As we noted above, GSA is authorized to recover the total costs it incurs in operating FTS, through usage and termination charges that reflect approximate costs (1) incurred by GSA in providing FTS service to an individual agency or (2) incurred by GSA as a result of an individual agency's withdrawal from FTS. While funding FTS in such a manner may at times work to the advantage or disadvantage of a particular agency, this does not provide a basis for invalidating individual billings since the overall approach used by GSA is reasonable and, therefore, authorized by 40 U.S.C. Sec. 757.

/1/ Even in the best of all possible circumstances, the earliest practical implementation of the amendment could not have taken place prior to the start of fiscal year 1988. However, a GSA official has advised this Office that OMB's first approval under this provision is applicable to FTS 2000 which became effective January 1, 1990. GSA continued to bill agencies based on prior practices in the absence of any OMB approval of costs or capital requirements.

/2/ GSA pointed out that reserves were not established to cover termination costs associated with large scale withdrawals from FTS since assessing such costs through FTS usage charges would have resulted in unnecessarily high rates to all system users. GSA contended that this would not have been businesslike since the FT Fund would be accumulating large amounts of moneys, the use of which would be contingent on a later event that might never occur.

/3/ We have been informally advised by an official of GSA that the IT Fund currently is not accumulating reserves.

/4/ See particularly, 69 Comp.Gen. n.2 at 114.

/5/ TVA began withdrawing from FTS during the fourth quarter of fiscal year 1986 and completed withdrawing from FTS during the fourth quarter of fiscal year 1987.

/6/ An official of GSA informally advised this Office of the following reasons for the apparent inconsistency between these billings and GSA's general practice. He noted that during the early years following the establishment of the FTS it was necessary to bill an agency for FTS usage immediately since the FT Fund did not have sufficient assets to cover the cost of carrying new locations for two quarters.

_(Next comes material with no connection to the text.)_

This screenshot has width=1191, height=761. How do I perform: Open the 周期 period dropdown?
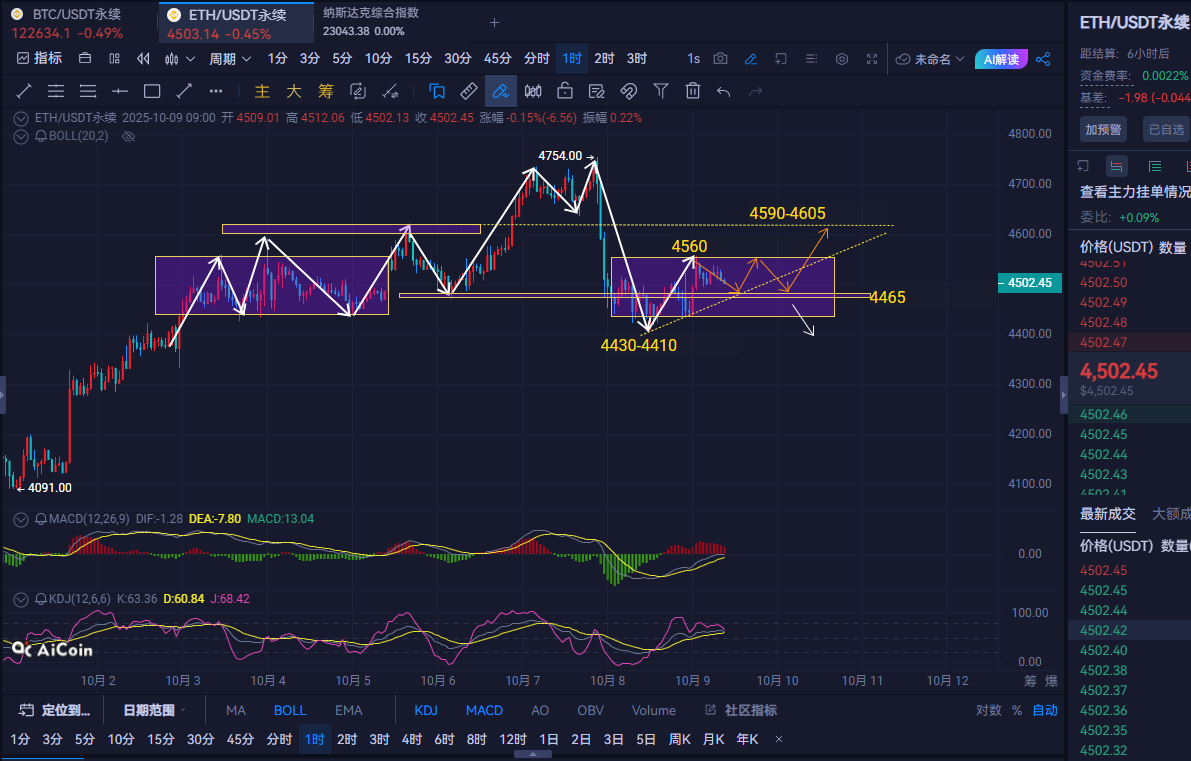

However, once the FTS had grown to a large relatively stable configuration, this no longer posed a problem since assets were available in the FT Fund to carry the addition of new locations for the first two quarters. He also noted that the two- month lag is a customary practice under GSA's system of allocating FTS usage costs to agencies using the 20 percent vendor's sample of agency use provided by the AMA data. However, the AMA system did not become fully operational for billing FTS usage until 1968. The locations in question joined FTS prior to 1968 while the system was still growing.

/7/ For example, it does not represent a double billing for services.